Judicial insights into cooperation between Common Law Courts

CBIL hosts insolvency talk by Mr Justice Heath of the High Court of New Zealand, 7 March 2016.

The Centre for Business and Insolvency Law hosted a recent talk by Mr Justice Paul Heath of the High Court of New Zealand. The title of the talk, held on 7 March 2016, was: Judicial Co-operation in Cross-Border Insolvency: Should the Rules be set by Parliament or the Judges?.

Mr Justice Heath dealt with the jurisprudence of the Privy Council in the field of international insolvency law, beginning with Cambridge Gas (2006) and ending with Singularis (2014), and offered particular insight into the consequences of the latter decision on the prospects for cooperation between courts in common law countries.

This is especially relevant to a number of jurisdictions within the common law world, particularly where international frameworks such as the UNCITRAL Model Law on Cross-Border Insolvency 1997, or domestic rules providing for assistance to foreign courts, have not been adopted or are insufficient.

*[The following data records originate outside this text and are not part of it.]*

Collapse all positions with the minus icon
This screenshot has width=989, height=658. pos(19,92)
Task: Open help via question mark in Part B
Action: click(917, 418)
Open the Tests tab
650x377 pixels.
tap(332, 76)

Mr Justice Heath, who while a Law Commissioner in New Zealand (1999-2002) authored the Law Commission’s Report No. 50 on New Zealand’s approach to cross-border insolvency, that recommended the adoption of the Model Law, also offered views on whether the jurisdiction of courts in international insolvency should follow the examples of historical developments in the law of the sea and commercial law, where judicially-led changes were important in improving the law. Mr. Justice Heath also gave a number of illustrations of the complex legal issues that arise when dealing with cross-border cases from his experience as a sitting judge in Auckland.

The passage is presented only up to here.